# [Aim of the exercise]
Copy the items below line for line, without changing a character.

■ ■ ■ ■

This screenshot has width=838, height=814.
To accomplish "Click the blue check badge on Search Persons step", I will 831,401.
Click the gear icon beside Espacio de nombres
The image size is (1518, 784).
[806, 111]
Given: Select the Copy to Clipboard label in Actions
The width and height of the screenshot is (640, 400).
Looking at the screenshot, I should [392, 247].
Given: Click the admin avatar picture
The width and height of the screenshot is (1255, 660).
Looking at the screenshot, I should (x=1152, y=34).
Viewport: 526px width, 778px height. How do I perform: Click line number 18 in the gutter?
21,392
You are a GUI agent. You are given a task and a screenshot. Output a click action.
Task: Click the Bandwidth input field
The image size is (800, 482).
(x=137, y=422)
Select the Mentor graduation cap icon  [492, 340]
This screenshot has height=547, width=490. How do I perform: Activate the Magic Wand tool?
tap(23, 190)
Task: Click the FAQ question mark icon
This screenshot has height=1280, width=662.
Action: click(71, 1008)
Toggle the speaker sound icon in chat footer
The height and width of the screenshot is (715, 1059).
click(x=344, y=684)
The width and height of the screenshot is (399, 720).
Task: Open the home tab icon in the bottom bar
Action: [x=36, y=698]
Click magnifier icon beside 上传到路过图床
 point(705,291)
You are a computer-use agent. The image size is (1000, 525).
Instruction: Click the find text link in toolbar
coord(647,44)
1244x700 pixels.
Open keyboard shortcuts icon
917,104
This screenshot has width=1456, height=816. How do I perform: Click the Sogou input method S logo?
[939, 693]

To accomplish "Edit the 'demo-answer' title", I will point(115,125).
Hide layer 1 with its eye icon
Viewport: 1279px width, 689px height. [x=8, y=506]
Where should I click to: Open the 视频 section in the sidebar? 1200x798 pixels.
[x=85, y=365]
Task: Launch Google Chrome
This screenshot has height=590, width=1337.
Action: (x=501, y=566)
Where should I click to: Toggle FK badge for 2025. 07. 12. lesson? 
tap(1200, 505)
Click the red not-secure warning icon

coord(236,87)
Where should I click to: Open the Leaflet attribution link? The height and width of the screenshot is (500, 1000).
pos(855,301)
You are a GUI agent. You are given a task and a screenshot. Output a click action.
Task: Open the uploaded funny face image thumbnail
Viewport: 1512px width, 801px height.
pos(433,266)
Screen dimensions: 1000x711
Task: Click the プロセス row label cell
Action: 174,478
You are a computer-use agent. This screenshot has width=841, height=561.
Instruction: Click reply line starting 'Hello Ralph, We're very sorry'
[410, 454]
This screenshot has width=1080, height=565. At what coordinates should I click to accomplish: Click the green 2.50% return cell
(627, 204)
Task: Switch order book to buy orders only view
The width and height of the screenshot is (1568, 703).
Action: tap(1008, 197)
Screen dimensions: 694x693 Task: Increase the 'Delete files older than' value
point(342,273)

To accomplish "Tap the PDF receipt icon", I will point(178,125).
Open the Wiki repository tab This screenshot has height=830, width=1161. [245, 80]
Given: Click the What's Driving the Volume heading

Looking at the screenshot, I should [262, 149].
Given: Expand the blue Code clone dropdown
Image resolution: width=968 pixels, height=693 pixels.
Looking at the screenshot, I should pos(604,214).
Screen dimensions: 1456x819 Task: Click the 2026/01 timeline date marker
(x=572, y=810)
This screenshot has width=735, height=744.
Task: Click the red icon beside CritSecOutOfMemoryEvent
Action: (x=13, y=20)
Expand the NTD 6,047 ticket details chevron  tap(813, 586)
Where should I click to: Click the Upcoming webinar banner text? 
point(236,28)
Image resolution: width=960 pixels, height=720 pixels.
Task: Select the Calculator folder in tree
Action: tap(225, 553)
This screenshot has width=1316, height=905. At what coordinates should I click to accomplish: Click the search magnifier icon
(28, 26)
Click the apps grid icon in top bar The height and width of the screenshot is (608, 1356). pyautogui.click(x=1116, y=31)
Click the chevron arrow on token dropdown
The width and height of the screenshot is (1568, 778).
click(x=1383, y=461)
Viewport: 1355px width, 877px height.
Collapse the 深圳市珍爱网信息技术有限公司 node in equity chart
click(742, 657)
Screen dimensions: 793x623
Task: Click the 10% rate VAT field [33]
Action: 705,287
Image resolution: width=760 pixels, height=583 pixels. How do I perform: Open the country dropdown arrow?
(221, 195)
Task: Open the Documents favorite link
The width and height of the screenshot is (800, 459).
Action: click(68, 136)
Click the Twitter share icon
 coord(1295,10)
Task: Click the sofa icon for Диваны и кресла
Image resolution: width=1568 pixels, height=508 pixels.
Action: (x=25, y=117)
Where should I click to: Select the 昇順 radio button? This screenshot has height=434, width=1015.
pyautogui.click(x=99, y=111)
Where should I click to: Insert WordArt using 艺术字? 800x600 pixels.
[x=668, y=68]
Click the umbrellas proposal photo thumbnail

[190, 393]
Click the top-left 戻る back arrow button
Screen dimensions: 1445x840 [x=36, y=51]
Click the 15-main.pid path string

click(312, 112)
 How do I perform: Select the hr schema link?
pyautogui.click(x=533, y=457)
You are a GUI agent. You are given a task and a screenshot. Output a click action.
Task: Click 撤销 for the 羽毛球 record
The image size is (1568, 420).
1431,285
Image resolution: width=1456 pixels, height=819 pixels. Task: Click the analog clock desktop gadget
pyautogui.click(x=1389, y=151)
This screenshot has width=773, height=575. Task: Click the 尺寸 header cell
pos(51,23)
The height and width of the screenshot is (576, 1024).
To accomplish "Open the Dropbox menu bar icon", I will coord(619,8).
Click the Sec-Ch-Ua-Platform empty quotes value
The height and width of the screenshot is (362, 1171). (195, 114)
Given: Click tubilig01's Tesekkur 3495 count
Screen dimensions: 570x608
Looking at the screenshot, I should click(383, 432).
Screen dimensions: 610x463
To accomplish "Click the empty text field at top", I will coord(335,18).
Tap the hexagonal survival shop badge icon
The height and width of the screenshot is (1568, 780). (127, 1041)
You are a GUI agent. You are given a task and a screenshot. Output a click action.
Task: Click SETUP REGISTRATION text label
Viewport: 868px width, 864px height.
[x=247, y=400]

■ ■ ■ ■

# [Solution for this problem]
This screenshot has width=838, height=814.
To accomplish "Click the blue check badge on Search Persons step", I will 831,401.
Click the gear icon beside Espacio de nombres
The image size is (1518, 784).
[806, 111]
Given: Select the Copy to Clipboard label in Actions
The width and height of the screenshot is (640, 400).
Looking at the screenshot, I should [392, 247].
Given: Click the admin avatar picture
The width and height of the screenshot is (1255, 660).
Looking at the screenshot, I should (x=1152, y=34).
Viewport: 526px width, 778px height. How do I perform: Click line number 18 in the gutter?
21,392
You are a GUI agent. You are given a task and a screenshot. Output a click action.
Task: Click the Bandwidth input field
The image size is (800, 482).
(x=137, y=422)
Select the Mentor graduation cap icon  [492, 340]
This screenshot has height=547, width=490. How do I perform: Activate the Magic Wand tool?
tap(23, 190)
Task: Click the FAQ question mark icon
This screenshot has height=1280, width=662.
Action: click(71, 1008)
Toggle the speaker sound icon in chat footer
The height and width of the screenshot is (715, 1059).
click(x=344, y=684)
The width and height of the screenshot is (399, 720).
Task: Open the home tab icon in the bottom bar
Action: [x=36, y=698]
Click magnifier icon beside 上传到路过图床
 point(705,291)
You are a computer-use agent. The image size is (1000, 525).
Instruction: Click the find text link in toolbar
coord(647,44)
1244x700 pixels.
Open keyboard shortcuts icon
917,104
This screenshot has width=1456, height=816. How do I perform: Click the Sogou input method S logo?
[939, 693]

To accomplish "Edit the 'demo-answer' title", I will point(115,125).
Hide layer 1 with its eye icon
Viewport: 1279px width, 689px height. [x=8, y=506]
Where should I click to: Open the 视频 section in the sidebar? 1200x798 pixels.
[x=85, y=365]
Task: Launch Google Chrome
This screenshot has height=590, width=1337.
Action: (x=501, y=566)
Where should I click to: Toggle FK badge for 2025. 07. 12. lesson? 
tap(1200, 505)
Click the red not-secure warning icon

coord(236,87)
Where should I click to: Open the Leaflet attribution link? The height and width of the screenshot is (500, 1000).
pos(855,301)
You are a GUI agent. You are given a task and a screenshot. Output a click action.
Task: Open the uploaded funny face image thumbnail
Viewport: 1512px width, 801px height.
pos(433,266)
Screen dimensions: 1000x711
Task: Click the プロセス row label cell
Action: 174,478
You are a computer-use agent. This screenshot has width=841, height=561.
Instruction: Click reply line starting 'Hello Ralph, We're very sorry'
[410, 454]
This screenshot has width=1080, height=565. At what coordinates should I click to accomplish: Click the green 2.50% return cell
(627, 204)
Task: Switch order book to buy orders only view
The width and height of the screenshot is (1568, 703).
Action: tap(1008, 197)
Screen dimensions: 694x693 Task: Increase the 'Delete files older than' value
point(342,273)

To accomplish "Tap the PDF receipt icon", I will point(178,125).
Open the Wiki repository tab This screenshot has height=830, width=1161. [245, 80]
Given: Click the What's Driving the Volume heading

Looking at the screenshot, I should [262, 149].
Given: Expand the blue Code clone dropdown
Image resolution: width=968 pixels, height=693 pixels.
Looking at the screenshot, I should pos(604,214).
Screen dimensions: 1456x819 Task: Click the 2026/01 timeline date marker
(x=572, y=810)
This screenshot has width=735, height=744.
Task: Click the red icon beside CritSecOutOfMemoryEvent
Action: (x=13, y=20)
Expand the NTD 6,047 ticket details chevron  tap(813, 586)
Where should I click to: Click the Upcoming webinar banner text? 
point(236,28)
Image resolution: width=960 pixels, height=720 pixels.
Task: Select the Calculator folder in tree
Action: tap(225, 553)
This screenshot has width=1316, height=905. At what coordinates should I click to accomplish: Click the search magnifier icon
(28, 26)
Click the apps grid icon in top bar The height and width of the screenshot is (608, 1356). pyautogui.click(x=1116, y=31)
Click the chevron arrow on token dropdown
The width and height of the screenshot is (1568, 778).
click(x=1383, y=461)
Viewport: 1355px width, 877px height.
Collapse the 深圳市珍爱网信息技术有限公司 node in equity chart
click(742, 657)
Screen dimensions: 793x623
Task: Click the 10% rate VAT field [33]
Action: 705,287
Image resolution: width=760 pixels, height=583 pixels. How do I perform: Open the country dropdown arrow?
(221, 195)
Task: Open the Documents favorite link
The width and height of the screenshot is (800, 459).
Action: click(68, 136)
Click the Twitter share icon
 coord(1295,10)
Task: Click the sofa icon for Диваны и кресла
Image resolution: width=1568 pixels, height=508 pixels.
Action: (x=25, y=117)
Where should I click to: Select the 昇順 radio button? This screenshot has height=434, width=1015.
pyautogui.click(x=99, y=111)
Where should I click to: Insert WordArt using 艺术字? 800x600 pixels.
[x=668, y=68]
Click the umbrellas proposal photo thumbnail

[190, 393]
Click the top-left 戻る back arrow button
Screen dimensions: 1445x840 [x=36, y=51]
Click the 15-main.pid path string

click(312, 112)
 How do I perform: Select the hr schema link?
pyautogui.click(x=533, y=457)
You are a GUI agent. You are given a task and a screenshot. Output a click action.
Task: Click 撤销 for the 羽毛球 record
The image size is (1568, 420).
1431,285
Image resolution: width=1456 pixels, height=819 pixels. Task: Click the analog clock desktop gadget
pyautogui.click(x=1389, y=151)
This screenshot has width=773, height=575. Task: Click the 尺寸 header cell
pos(51,23)
The height and width of the screenshot is (576, 1024).
To accomplish "Open the Dropbox menu bar icon", I will coord(619,8).
Click the Sec-Ch-Ua-Platform empty quotes value
The height and width of the screenshot is (362, 1171). (195, 114)
Given: Click tubilig01's Tesekkur 3495 count
Screen dimensions: 570x608
Looking at the screenshot, I should click(383, 432).
Screen dimensions: 610x463
To accomplish "Click the empty text field at top", I will coord(335,18).
Tap the hexagonal survival shop badge icon
The height and width of the screenshot is (1568, 780). (127, 1041)
You are a GUI agent. You are given a task and a screenshot. Output a click action.
Task: Click SETUP REGISTRATION text label
Viewport: 868px width, 864px height.
[x=247, y=400]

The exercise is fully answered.